(Data excerpts)
# # # #
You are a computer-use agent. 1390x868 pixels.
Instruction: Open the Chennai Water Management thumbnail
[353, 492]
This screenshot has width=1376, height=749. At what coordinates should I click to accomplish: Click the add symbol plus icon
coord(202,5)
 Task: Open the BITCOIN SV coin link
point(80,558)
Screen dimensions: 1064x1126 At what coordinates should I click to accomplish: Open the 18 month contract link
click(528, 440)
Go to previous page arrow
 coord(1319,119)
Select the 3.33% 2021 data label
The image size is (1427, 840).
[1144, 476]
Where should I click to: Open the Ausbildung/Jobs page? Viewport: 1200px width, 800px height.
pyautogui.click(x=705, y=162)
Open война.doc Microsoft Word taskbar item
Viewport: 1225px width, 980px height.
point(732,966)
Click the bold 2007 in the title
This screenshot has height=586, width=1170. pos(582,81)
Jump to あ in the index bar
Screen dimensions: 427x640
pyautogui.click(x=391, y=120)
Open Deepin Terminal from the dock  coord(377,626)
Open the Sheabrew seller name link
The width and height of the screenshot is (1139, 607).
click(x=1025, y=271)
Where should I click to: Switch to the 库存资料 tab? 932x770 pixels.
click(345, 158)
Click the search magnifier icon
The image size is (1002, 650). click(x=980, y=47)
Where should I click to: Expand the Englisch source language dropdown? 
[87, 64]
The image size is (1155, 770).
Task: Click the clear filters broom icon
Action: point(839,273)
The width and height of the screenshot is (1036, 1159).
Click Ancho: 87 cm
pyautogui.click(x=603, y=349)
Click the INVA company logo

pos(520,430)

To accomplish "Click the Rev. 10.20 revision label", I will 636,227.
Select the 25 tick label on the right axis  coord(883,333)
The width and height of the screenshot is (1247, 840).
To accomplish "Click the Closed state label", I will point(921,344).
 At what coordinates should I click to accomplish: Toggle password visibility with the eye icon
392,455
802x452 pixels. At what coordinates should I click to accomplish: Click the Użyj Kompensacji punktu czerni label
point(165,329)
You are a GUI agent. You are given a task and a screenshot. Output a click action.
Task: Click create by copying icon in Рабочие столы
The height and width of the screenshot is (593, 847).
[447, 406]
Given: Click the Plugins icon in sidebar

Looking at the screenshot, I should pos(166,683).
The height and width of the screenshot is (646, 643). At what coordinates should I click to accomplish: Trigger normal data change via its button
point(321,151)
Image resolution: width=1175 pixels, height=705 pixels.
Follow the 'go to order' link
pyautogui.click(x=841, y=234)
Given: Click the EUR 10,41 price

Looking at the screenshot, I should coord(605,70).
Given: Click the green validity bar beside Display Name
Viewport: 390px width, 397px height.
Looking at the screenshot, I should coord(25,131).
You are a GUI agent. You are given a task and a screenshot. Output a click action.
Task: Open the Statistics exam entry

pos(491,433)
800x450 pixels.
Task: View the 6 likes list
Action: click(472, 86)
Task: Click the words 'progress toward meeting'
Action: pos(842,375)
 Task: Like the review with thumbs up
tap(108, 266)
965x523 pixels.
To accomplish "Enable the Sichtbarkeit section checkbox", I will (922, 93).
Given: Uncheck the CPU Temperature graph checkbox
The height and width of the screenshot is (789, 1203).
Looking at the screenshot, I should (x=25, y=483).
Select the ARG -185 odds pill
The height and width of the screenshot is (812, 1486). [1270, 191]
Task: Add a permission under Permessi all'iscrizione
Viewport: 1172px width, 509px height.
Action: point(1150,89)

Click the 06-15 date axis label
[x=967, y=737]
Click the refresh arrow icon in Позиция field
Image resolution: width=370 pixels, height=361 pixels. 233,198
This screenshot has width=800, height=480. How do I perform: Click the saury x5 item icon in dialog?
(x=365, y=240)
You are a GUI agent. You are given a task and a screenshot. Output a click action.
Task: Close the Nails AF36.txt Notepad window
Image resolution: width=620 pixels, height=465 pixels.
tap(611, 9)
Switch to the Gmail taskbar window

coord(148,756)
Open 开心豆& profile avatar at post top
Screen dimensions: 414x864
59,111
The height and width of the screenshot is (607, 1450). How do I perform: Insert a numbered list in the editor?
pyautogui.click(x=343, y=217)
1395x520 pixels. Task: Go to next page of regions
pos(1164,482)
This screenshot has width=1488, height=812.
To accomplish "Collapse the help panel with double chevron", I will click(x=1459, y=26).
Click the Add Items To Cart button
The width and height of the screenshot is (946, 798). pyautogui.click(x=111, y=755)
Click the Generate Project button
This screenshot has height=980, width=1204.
# # # #
WHAT YOU SHOULD DO ::
Your answer must be a copy of every line in the data above that holds the string "checkbox".

OUTPUT OF THE EXERCISE ::
To accomplish "Enable the Sichtbarkeit section checkbox", I will (922, 93).
Given: Uncheck the CPU Temperature graph checkbox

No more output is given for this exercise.